-- Opening Marker --
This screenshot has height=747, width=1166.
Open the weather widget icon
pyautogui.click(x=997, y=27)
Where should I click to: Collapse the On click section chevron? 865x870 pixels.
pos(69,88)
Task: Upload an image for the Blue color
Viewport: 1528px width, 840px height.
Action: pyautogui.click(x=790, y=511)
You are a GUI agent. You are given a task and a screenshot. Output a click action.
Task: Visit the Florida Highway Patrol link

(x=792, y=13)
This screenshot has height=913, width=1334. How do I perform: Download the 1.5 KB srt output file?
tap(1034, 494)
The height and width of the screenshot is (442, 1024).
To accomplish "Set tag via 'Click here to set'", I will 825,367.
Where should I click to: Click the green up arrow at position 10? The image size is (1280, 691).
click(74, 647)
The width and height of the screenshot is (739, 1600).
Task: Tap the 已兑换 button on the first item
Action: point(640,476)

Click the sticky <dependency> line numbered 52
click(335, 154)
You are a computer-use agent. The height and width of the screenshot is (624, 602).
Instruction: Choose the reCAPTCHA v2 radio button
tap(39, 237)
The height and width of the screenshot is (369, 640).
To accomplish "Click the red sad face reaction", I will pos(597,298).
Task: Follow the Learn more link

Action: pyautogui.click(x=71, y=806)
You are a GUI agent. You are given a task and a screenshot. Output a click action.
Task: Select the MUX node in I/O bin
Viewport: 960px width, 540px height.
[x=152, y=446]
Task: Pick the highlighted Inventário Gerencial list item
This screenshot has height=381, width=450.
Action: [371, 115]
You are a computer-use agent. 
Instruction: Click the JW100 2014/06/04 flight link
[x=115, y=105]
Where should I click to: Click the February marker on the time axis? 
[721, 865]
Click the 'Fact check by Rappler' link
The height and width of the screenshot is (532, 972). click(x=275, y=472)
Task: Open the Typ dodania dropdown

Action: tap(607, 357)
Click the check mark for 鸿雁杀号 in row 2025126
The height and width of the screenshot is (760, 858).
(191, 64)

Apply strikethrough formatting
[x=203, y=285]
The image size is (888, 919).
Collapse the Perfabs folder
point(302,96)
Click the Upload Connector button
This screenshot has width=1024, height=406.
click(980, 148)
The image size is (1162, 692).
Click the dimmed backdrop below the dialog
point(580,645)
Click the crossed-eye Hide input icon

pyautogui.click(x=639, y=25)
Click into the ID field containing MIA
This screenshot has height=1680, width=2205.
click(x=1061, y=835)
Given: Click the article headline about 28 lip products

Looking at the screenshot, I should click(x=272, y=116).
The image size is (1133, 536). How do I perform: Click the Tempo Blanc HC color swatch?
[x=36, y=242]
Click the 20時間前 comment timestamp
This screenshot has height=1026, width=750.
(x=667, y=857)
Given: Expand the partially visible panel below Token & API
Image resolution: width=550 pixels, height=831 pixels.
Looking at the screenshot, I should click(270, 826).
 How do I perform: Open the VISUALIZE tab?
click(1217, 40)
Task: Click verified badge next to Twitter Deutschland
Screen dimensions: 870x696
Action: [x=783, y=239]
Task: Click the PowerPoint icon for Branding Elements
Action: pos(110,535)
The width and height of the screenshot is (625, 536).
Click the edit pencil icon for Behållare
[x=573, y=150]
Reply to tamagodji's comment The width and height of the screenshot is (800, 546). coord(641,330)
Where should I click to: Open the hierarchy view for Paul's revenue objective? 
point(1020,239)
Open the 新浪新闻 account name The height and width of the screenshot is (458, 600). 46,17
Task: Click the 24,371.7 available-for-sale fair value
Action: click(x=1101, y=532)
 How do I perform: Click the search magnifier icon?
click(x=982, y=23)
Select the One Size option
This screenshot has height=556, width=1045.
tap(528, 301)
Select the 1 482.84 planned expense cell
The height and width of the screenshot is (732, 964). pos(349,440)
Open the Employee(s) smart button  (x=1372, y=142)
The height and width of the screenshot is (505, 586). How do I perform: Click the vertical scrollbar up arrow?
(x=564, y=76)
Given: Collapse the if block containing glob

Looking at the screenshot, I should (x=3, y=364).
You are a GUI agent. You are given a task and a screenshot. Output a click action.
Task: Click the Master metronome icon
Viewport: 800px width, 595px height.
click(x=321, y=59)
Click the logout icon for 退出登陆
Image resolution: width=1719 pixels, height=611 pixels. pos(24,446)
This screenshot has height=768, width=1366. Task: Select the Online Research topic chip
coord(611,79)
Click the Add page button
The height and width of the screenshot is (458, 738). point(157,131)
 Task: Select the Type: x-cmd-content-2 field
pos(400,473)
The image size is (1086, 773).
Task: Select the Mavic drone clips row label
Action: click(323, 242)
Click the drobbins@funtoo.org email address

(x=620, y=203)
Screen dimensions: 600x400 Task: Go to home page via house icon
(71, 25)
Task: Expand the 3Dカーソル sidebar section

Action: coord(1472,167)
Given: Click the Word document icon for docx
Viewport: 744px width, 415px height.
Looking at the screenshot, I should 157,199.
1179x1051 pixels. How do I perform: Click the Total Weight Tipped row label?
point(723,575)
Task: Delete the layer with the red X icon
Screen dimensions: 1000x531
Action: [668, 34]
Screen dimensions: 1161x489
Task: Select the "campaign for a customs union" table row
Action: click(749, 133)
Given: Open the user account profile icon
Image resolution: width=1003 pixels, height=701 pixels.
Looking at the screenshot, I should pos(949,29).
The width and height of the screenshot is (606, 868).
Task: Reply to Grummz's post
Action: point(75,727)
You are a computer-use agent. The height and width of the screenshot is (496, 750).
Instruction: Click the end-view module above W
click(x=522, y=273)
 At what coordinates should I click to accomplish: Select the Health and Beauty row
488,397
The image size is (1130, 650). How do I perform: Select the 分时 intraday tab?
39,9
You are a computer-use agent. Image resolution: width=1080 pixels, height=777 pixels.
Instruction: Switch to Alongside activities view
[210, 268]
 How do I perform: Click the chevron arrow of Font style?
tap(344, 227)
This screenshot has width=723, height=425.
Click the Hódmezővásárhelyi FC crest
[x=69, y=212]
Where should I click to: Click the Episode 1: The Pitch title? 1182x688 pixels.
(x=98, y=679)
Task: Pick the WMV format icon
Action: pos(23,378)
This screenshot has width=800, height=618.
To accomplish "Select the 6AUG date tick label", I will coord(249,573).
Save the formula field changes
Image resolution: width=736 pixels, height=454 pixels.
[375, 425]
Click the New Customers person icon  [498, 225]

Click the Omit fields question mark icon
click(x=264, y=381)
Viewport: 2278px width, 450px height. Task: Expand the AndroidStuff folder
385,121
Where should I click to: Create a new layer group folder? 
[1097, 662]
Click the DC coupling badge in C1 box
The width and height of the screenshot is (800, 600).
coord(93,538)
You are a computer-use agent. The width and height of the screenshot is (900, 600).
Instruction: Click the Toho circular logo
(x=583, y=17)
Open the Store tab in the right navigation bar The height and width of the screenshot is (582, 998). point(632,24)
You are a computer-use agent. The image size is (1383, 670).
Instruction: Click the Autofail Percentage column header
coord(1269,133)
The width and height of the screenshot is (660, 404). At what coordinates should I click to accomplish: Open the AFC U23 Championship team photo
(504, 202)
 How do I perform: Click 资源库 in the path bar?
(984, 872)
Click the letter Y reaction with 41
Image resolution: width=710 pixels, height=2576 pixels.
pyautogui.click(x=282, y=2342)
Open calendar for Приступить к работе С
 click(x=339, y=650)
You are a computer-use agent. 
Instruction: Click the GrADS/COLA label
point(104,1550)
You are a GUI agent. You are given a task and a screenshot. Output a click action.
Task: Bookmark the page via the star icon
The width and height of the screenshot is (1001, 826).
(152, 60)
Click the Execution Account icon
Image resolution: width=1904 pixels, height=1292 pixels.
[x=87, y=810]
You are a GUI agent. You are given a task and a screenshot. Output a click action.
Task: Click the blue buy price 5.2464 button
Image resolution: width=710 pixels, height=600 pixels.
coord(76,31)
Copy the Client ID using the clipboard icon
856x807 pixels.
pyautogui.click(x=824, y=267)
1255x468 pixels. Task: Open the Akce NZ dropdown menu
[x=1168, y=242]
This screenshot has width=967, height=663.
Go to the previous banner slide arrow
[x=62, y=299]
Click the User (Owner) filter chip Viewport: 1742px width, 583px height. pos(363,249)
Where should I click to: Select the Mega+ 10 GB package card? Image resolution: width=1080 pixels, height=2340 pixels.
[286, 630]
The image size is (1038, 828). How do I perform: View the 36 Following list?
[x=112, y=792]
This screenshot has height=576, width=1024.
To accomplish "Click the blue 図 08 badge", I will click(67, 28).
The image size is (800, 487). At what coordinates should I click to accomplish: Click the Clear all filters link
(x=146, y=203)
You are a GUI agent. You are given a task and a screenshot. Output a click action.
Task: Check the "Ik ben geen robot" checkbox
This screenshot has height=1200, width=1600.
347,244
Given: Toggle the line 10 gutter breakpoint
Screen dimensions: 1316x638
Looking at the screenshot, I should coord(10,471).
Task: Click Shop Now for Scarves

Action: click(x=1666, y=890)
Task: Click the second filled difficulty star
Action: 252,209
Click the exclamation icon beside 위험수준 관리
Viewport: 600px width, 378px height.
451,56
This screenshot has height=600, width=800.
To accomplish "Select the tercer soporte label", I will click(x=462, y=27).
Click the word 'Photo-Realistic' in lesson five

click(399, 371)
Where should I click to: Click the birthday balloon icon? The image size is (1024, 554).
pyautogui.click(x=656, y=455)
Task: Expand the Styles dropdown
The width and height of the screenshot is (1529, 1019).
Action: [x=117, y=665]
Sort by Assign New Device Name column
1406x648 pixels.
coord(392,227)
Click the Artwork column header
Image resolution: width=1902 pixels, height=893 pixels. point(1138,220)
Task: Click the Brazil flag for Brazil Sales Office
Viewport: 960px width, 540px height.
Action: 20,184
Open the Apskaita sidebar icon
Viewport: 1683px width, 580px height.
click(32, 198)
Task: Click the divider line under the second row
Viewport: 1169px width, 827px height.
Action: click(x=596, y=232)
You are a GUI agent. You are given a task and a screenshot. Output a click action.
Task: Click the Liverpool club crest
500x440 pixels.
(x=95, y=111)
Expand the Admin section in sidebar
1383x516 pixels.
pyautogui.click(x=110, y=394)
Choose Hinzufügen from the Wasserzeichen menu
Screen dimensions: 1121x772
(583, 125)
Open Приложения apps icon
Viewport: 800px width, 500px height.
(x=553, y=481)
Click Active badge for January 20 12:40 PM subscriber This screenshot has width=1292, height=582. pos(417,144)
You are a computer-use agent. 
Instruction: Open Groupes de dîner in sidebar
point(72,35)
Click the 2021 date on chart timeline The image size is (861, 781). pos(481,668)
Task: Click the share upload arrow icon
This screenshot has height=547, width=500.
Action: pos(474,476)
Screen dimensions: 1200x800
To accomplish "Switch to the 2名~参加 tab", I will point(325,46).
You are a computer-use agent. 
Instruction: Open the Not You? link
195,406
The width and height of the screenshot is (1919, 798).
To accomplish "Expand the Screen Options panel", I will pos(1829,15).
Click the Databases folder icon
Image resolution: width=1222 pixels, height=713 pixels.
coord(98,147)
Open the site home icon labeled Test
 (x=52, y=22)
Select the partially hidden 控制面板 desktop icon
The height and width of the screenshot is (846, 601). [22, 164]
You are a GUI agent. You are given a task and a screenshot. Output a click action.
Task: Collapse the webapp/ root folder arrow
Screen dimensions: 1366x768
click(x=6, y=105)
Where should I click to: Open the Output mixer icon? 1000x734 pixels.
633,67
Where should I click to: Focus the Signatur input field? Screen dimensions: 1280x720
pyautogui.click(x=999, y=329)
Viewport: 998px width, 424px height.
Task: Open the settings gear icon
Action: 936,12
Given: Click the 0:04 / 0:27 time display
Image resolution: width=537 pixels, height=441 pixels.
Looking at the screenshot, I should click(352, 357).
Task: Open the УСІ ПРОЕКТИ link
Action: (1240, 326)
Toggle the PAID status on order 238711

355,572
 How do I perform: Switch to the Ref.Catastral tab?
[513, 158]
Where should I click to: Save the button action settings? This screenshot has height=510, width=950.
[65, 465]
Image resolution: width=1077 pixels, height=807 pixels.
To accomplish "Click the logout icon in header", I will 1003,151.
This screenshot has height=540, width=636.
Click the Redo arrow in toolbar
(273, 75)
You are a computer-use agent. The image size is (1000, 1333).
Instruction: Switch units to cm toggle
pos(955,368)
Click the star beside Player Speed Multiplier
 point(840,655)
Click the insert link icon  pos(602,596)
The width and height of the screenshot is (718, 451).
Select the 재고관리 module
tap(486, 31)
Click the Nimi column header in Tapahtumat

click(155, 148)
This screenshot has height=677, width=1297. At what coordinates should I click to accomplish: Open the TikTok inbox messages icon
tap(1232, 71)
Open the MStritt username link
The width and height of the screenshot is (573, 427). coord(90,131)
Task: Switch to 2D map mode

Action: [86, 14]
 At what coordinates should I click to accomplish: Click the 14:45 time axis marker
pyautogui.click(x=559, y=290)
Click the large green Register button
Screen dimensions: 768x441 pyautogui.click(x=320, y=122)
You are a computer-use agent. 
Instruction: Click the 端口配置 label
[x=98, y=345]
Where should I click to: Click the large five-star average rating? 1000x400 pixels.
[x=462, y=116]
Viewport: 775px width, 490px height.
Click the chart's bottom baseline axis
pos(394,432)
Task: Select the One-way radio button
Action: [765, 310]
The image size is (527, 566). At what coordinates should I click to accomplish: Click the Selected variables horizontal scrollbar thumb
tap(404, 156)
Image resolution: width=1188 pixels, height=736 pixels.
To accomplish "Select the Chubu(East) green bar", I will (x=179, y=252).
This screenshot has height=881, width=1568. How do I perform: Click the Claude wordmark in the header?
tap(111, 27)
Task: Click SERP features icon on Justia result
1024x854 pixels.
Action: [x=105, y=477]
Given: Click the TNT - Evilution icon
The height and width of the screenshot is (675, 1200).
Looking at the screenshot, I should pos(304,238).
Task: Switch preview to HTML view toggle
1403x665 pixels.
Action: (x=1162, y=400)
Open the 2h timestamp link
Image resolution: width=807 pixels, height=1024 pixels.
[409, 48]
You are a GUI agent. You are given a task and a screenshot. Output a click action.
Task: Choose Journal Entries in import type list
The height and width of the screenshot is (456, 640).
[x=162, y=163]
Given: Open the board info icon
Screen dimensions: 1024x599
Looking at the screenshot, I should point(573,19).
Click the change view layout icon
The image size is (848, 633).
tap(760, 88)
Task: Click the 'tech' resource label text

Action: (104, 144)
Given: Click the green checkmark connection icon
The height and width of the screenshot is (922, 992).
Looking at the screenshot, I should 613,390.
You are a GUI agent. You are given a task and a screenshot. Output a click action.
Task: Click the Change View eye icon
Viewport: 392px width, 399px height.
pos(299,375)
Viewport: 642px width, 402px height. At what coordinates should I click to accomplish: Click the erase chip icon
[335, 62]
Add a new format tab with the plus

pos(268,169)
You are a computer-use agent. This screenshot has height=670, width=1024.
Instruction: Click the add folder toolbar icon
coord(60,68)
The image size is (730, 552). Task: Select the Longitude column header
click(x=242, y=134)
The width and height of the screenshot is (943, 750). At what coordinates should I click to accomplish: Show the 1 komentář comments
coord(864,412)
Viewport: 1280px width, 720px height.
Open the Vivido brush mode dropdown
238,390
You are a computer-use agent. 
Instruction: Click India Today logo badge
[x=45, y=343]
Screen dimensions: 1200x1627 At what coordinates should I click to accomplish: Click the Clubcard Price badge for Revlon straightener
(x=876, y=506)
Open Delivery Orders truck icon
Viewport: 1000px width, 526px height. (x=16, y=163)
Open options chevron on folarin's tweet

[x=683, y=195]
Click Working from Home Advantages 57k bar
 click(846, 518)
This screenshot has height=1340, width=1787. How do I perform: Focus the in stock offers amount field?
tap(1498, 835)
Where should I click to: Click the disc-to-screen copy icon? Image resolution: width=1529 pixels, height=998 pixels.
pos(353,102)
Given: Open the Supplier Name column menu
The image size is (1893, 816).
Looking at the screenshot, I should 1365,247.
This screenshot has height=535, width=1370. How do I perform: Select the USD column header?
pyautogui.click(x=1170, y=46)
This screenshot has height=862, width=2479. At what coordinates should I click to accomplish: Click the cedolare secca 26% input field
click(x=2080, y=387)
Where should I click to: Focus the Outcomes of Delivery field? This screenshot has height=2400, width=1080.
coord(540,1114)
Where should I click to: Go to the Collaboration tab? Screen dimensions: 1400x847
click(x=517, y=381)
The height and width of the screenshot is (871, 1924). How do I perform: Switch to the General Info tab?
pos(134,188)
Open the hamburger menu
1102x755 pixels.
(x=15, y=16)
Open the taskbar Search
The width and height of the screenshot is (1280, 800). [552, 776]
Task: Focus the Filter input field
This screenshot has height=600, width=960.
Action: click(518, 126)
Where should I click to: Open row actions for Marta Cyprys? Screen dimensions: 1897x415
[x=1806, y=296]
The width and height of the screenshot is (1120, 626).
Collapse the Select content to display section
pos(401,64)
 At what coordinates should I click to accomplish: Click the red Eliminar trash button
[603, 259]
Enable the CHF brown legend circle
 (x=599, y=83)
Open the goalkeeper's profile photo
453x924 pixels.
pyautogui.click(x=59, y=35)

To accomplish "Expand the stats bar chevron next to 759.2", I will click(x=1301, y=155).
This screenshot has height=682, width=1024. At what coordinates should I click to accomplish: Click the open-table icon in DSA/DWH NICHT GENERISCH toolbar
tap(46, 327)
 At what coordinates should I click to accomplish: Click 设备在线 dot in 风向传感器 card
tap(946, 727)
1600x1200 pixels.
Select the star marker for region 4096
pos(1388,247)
-- Closing Marker --
● **Exercise prompt**: Filter the entries down to the lines containing "date". Copy each of those lines.

● **Answer space**:
To accomplish "Select the 6AUG date tick label", I will coord(249,573).
Click the 2021 date on chart timeline The image size is (861, 781). pos(481,668)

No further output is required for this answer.